His brother Ng Way Sin (Seattle file 7030/219) applied for admission to the U.S. on 16 July 1930 but was excluded. He appealed his case but died at Columbus Hospital [at 10th & Madison in Seattle], just before the Bureau received a telegram approving his admission. His other brothers, Ng Goon Sin 伍源新 and Ng Jin Sin were admitted in 1935.

Ng Toy Sun was interviewed in Seattle and his father, Ng Ah Pang, 伍亞彭 and brother, Ng Goon Sin were interviewed in Cincinnati, Ohio. They each made sketches of their village; the maps were compared and were alike.

Some of the questions asked during the interviews were: Does your mother have scars or marks on her face? How many persons keep water buffalos? Does anyone keep pigs? Does your village have gates? Who looks after the fish in the fish pond? Where are the toilets located? What is the name of your ancestral hall? What clans live in the nearby village of Gew Toon? Where does your family obtain water? Does your mother have a vegetable garden? Is there a clock in your house? Describe your village. Is there a hill near your village? Does the house in front of your house touch your house? Describe your house.

Only small discrepancies between the interviews were found. One difference was if there was a clock in their home. The interviewers decided the differences were not big enough to be important. Ng Toy Sun was admitted twenty-eight days after his arrival. The file does not tell us how the eleven-year old boy traveled to Cincinnati to be with his family.

Two weeks after Ng Toy Sun was admitted, E. Alexander, a guard at the Immigration Center in Seattle, found a pair of shoes belonging to Ng Toy Sun in the baggage room on the 3rd floor. He asked that they be sent to Ng’s father in Cincinnati. Alexander said they were “good shoes” and he wanted the boy to have them.

Tye Leung Schulze – 1912 – 1st Chinese American woman to vote in U.S.

Tye Leung Schulze NAPAWFNational Asian Pacific American Women’s Forum (NAPAWF)

Tye Leung was born in California in 1887 to a family of Chinese immigrants. At 14, she escaped an arranged marriage in Montana by joining a Presbyterian Mission in San Francisco. There, she learned English and became an interpreter, helping the mission rescue trafficked Chinese women from local brothels.

In 1910 she was hired as a translator at Angel Island Immigration Station; Leung was the first Chinese American to pass the civil service exam and become a government employee. Here, she met Charles Schulze, an immigration inspector, and they fell in love.

Charles Schulze was white. At the time, interracial marriages were illegal in California. They went to Washington state to get legally married, knowing that the intense racism and prejudice from their coworkers would force them to lose their jobs.
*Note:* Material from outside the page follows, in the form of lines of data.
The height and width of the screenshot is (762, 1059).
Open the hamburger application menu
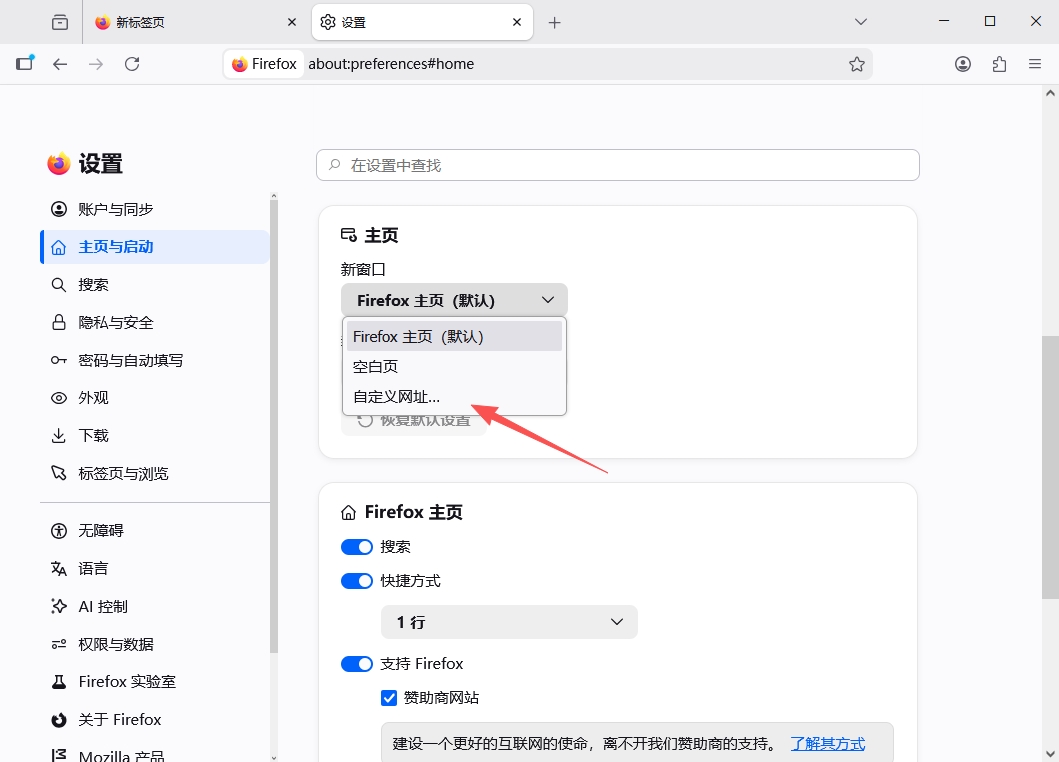(1035, 64)
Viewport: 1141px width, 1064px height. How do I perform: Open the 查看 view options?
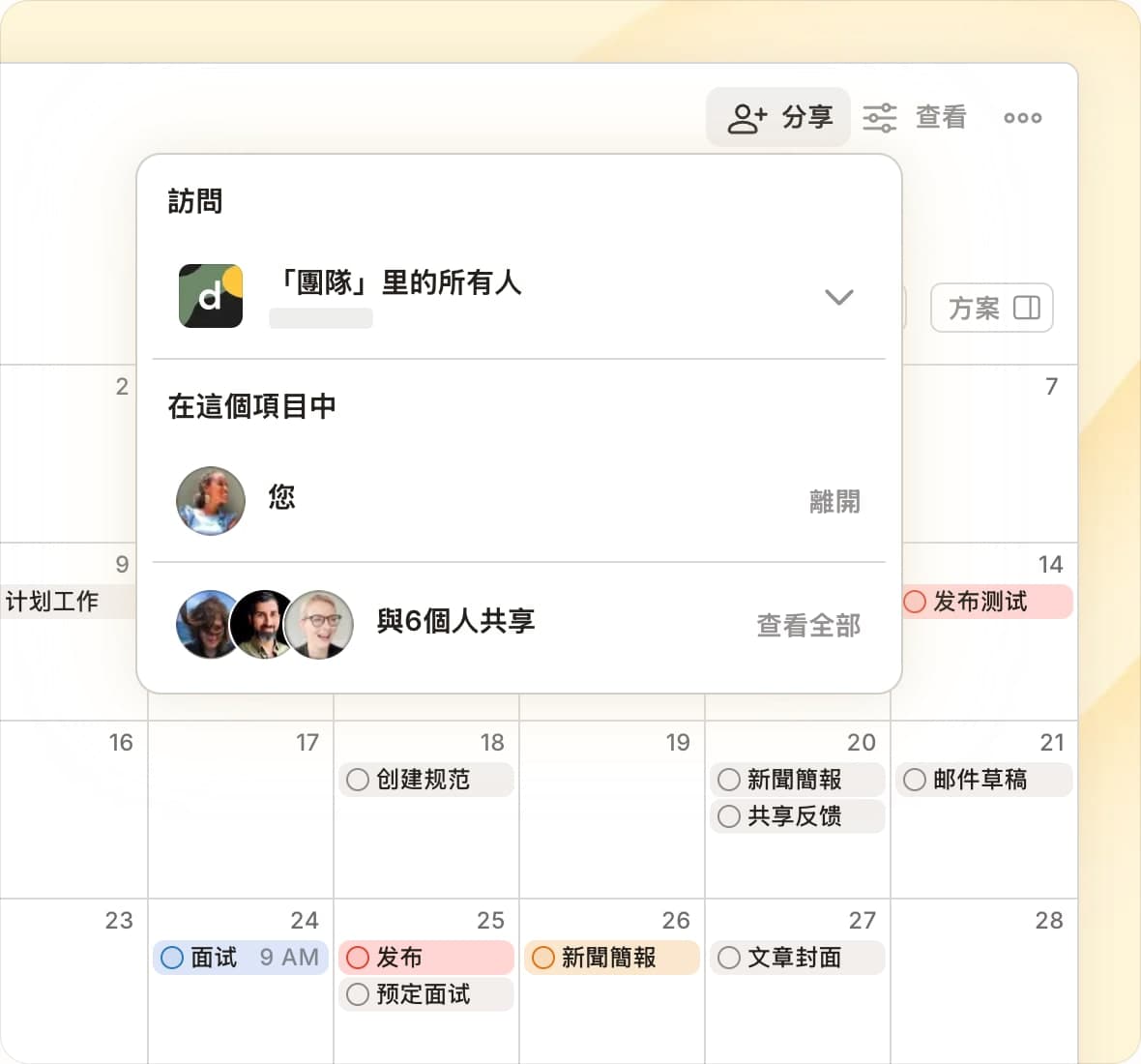click(915, 117)
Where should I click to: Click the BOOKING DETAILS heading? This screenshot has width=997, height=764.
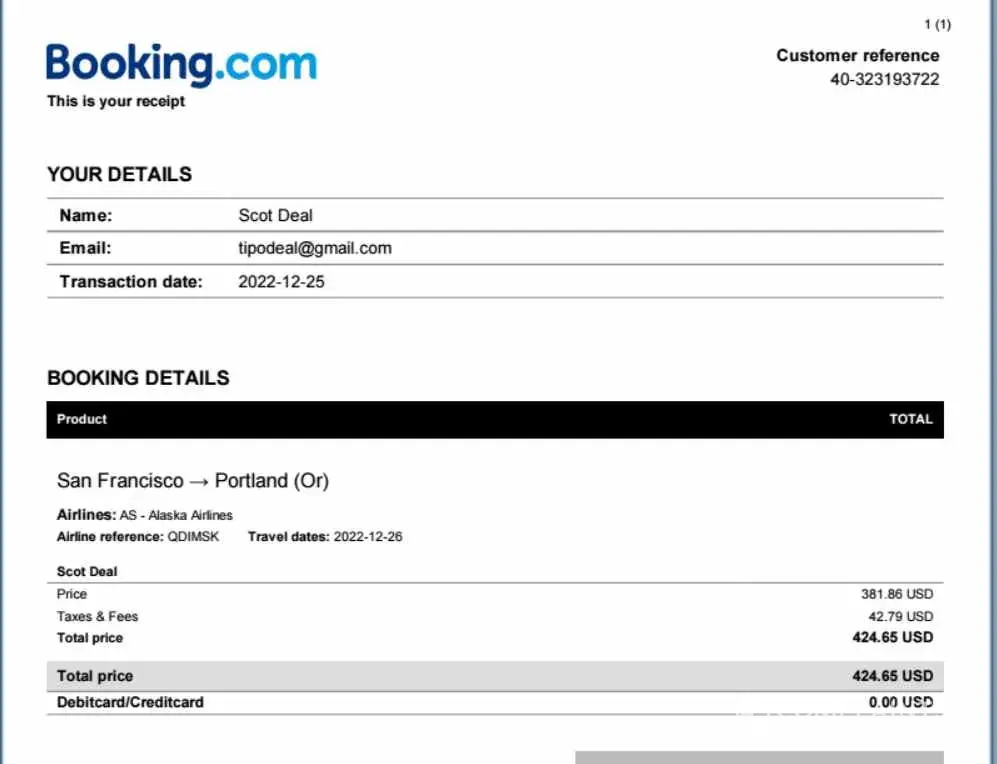138,378
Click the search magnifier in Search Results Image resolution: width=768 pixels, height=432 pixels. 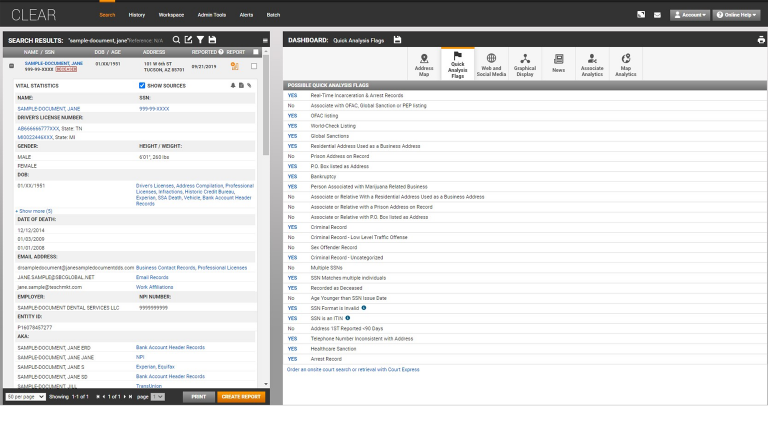pyautogui.click(x=176, y=40)
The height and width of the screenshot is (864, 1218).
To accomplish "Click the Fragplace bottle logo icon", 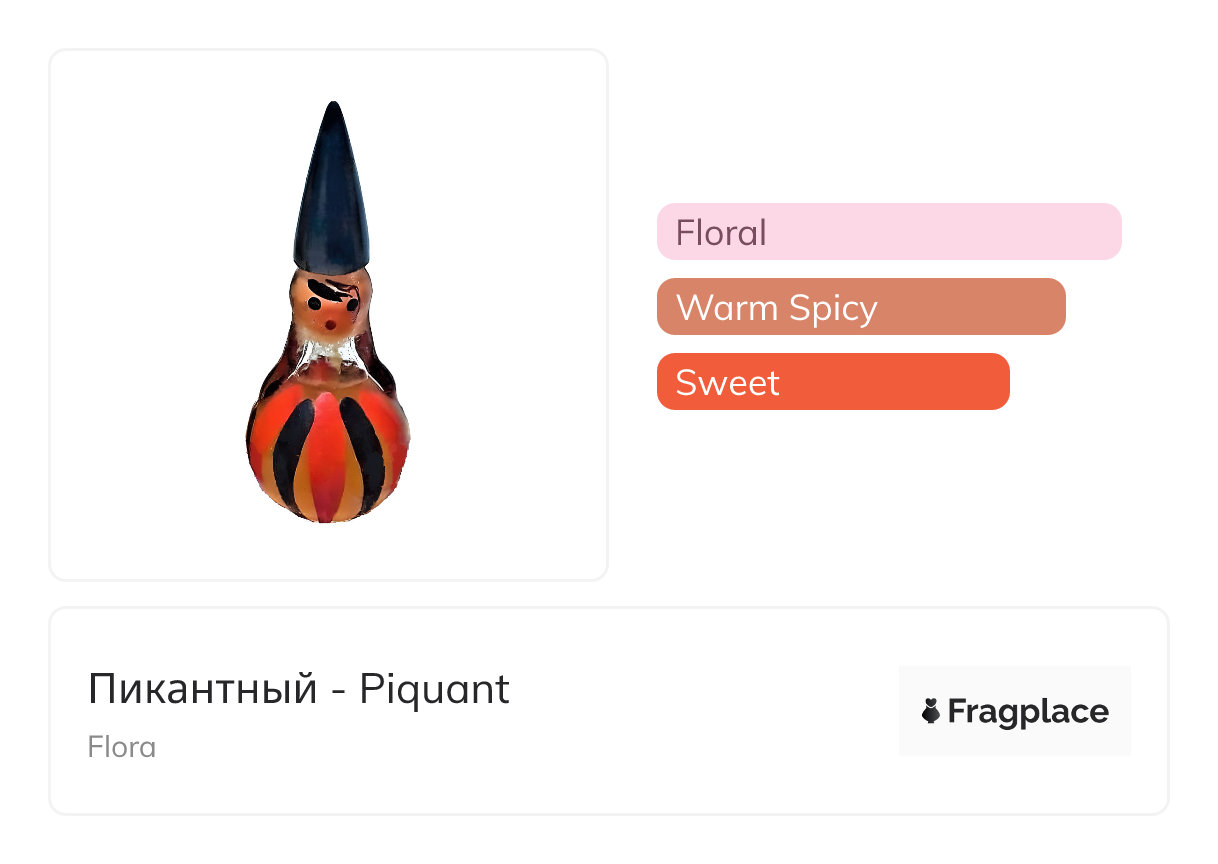I will coord(930,711).
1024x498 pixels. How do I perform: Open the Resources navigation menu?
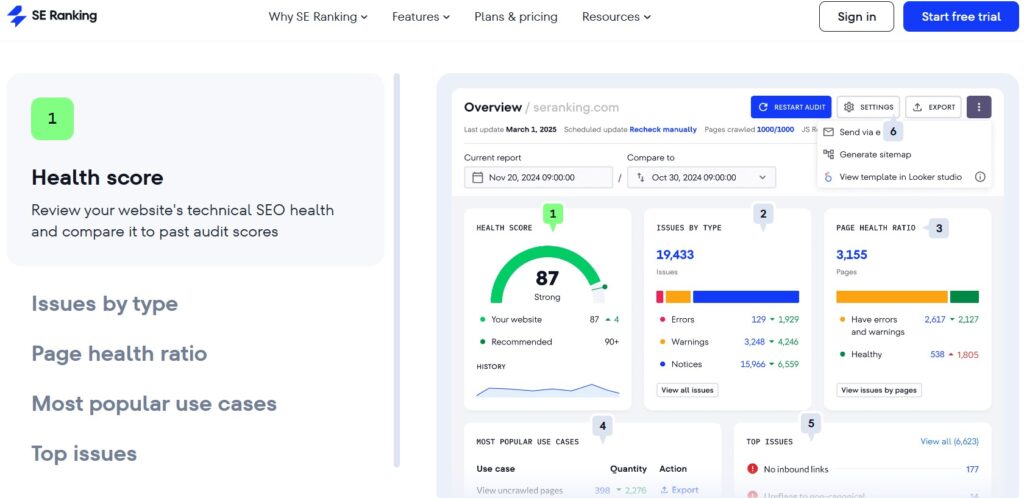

To support their family of four children, Tye worked as a night shift telephone operator. Charles was a mechanic and repairman until he died in 1935. She was also the first Chinese woman hired to work at Angel Island. Tye continued to be an interpreter, social worker, and an involved community member in San Francisco’s Chinatown until she died in 1972.